As Osidian gazed at him, lost, Carnelian began explaining his plan of escape. Osidian seemed puzzled as if he could not grasp it. Carnelian did not need his understanding, only his compliance. He was about to explain to Osidian the part he would have to play, when he found himself recalling the homunculi he had passed when he entered the Dance, huddled like abandoned children. The flesh-tithe children! He felt again the ache he had always felt when Ebeny had told him of when she had been such a child. He lived again the agony of the Tribe beneath the Crying Tree as they said goodbye to their children. How many hearts in the greater world ached for their lost children? Then his heart swelled up as he became possessed by a mad, glorious yearning. Logic fought against it, but he could not, would not, let it go. He saw Osidian, weary beyond measure, like an old man, all his failures crushing him. ‘Help me save the flesh-tithe children.’

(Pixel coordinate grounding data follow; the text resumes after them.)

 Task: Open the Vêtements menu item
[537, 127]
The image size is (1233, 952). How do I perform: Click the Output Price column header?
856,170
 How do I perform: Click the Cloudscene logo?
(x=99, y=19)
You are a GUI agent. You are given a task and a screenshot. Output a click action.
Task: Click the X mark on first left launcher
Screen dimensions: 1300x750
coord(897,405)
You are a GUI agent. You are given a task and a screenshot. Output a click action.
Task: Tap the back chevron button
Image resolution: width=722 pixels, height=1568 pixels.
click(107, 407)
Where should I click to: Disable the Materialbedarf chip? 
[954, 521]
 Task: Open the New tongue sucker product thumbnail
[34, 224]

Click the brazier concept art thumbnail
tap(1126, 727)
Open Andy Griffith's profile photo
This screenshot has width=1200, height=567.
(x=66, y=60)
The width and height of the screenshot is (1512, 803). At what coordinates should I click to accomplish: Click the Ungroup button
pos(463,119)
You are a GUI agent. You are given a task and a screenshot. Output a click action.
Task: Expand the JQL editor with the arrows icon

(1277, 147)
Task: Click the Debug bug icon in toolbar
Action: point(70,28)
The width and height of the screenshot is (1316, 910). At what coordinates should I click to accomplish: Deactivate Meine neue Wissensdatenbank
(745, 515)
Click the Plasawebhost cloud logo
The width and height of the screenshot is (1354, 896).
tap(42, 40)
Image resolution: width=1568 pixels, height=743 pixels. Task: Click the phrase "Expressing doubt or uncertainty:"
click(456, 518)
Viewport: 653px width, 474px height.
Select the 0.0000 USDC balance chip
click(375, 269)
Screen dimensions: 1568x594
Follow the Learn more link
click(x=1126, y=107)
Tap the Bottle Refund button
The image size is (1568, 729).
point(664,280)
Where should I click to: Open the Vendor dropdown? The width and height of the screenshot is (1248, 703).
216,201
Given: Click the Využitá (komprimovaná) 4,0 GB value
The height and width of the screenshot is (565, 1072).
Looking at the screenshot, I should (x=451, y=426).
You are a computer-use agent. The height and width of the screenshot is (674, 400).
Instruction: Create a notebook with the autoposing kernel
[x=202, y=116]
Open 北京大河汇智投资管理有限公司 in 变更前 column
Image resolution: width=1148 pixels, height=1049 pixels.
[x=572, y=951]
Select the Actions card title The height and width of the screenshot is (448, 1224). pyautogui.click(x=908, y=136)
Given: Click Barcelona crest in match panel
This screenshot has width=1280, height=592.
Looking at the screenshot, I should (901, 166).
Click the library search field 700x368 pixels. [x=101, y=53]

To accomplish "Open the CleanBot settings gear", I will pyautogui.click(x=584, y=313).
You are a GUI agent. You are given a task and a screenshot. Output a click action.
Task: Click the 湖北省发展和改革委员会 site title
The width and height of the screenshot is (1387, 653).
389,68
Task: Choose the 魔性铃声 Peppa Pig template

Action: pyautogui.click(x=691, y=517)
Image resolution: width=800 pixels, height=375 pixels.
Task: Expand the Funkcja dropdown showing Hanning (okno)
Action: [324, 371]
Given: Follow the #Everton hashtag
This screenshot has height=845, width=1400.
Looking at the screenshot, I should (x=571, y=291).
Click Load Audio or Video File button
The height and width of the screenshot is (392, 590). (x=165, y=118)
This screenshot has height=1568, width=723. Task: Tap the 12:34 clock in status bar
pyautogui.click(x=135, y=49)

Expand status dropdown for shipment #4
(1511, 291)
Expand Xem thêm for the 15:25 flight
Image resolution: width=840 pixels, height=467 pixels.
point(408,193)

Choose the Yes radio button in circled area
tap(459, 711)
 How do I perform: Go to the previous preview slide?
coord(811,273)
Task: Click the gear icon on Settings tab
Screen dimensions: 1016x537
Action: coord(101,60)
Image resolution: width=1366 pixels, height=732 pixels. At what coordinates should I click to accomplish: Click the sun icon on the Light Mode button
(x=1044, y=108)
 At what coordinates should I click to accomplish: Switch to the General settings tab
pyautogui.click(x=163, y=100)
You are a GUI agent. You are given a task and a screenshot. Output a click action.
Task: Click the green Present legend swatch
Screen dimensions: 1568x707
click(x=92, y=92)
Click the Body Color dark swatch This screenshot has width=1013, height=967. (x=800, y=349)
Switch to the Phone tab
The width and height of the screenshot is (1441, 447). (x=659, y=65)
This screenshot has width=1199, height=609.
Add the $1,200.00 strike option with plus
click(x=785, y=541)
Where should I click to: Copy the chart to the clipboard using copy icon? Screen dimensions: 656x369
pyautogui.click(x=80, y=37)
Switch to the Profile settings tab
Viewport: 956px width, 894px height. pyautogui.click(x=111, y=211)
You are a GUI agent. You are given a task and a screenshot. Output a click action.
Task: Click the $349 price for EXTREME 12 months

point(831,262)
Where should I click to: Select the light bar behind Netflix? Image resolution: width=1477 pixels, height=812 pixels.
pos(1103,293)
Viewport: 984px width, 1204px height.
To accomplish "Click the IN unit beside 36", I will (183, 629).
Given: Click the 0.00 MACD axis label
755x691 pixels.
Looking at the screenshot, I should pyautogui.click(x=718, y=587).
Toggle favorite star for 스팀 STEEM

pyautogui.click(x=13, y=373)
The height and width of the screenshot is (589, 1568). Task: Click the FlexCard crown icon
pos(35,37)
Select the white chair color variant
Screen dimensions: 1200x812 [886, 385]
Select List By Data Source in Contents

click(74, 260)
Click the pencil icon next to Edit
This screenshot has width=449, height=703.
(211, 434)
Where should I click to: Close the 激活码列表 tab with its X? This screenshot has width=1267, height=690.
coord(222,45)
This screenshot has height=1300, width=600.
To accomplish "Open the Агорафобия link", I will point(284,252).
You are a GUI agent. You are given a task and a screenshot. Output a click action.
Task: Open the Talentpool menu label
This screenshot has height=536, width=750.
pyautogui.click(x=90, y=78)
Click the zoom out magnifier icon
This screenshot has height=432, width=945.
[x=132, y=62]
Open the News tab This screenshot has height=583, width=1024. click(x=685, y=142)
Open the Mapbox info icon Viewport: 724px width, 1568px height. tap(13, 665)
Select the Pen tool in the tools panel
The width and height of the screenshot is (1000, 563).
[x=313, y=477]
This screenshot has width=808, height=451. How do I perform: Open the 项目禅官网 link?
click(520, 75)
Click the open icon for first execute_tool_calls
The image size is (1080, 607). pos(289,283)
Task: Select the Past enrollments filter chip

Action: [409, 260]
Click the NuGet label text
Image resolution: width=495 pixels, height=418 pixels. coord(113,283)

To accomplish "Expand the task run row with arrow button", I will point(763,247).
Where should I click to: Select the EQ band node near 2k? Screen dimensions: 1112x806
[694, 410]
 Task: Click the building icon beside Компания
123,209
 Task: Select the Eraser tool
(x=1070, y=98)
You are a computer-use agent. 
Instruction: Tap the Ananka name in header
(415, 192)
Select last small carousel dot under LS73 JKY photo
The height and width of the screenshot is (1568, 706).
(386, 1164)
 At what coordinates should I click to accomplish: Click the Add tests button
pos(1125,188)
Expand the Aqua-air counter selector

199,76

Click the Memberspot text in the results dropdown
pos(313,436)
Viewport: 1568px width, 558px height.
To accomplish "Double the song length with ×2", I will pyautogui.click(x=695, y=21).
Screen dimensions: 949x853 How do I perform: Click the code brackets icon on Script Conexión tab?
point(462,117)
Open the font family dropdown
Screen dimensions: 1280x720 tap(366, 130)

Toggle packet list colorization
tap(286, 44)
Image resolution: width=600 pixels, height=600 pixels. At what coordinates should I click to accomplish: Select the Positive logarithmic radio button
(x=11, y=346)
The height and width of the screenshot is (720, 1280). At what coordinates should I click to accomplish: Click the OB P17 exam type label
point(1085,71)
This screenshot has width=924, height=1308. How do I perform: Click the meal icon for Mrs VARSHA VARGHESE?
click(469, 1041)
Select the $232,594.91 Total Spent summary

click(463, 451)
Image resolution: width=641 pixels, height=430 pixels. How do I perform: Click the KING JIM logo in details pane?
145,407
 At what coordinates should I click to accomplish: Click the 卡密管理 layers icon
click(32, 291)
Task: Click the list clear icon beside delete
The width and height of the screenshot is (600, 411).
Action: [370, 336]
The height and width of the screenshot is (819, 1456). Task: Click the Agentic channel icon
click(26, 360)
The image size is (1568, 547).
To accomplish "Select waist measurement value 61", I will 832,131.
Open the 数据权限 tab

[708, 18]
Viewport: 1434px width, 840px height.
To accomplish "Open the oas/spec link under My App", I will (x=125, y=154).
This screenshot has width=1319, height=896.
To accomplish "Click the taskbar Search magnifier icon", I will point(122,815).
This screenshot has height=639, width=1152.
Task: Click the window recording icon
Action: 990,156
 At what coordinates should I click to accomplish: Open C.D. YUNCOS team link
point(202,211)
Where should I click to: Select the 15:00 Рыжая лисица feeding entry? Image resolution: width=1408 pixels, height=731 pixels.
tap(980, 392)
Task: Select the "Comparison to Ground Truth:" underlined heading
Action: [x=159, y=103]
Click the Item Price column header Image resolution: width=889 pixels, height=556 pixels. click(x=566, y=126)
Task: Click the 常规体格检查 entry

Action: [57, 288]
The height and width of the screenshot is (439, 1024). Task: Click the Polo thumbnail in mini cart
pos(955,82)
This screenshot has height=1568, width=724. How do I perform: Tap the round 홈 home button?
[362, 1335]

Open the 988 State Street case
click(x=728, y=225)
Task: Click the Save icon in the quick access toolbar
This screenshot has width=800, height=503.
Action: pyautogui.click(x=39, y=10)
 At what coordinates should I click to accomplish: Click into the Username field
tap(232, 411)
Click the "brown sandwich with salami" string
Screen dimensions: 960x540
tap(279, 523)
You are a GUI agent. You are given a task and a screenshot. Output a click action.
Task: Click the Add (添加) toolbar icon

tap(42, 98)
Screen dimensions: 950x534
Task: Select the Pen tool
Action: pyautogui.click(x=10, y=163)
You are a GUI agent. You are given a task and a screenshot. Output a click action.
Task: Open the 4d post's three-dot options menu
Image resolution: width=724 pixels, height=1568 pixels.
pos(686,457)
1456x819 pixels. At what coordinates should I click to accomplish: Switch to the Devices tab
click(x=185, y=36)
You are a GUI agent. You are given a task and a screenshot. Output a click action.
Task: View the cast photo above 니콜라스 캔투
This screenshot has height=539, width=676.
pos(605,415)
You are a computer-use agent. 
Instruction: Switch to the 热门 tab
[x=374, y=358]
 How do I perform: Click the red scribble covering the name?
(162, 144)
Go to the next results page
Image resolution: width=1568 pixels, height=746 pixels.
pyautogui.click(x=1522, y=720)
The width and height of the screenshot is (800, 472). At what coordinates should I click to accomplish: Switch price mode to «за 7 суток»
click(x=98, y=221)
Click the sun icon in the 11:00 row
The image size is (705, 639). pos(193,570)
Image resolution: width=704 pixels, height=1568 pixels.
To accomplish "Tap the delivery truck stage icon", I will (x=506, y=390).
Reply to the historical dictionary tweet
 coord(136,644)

Osidian frowned at him as if he was unsure he could mean what he had said.

‘Help me take them with me.’

Osidian looked incredulous. ‘All of them?’ As he saw that was, indeed, what Carnelian meant, he began to list the obvious and insurmountable obstacles to such a plan. Carnelian took Osidian’s hands in his, looked into his eyes. ‘The dreams I have followed are not yet wholly spent.’

There was a hardness of doubt and failure and horror in Osidian’s face. His heart seemed almost to have turned to stone, but something of love passed between them and Osidian began to cry, and Carnelian cried too, for the hope there was in Osidian’s eyes of at least that much redemption.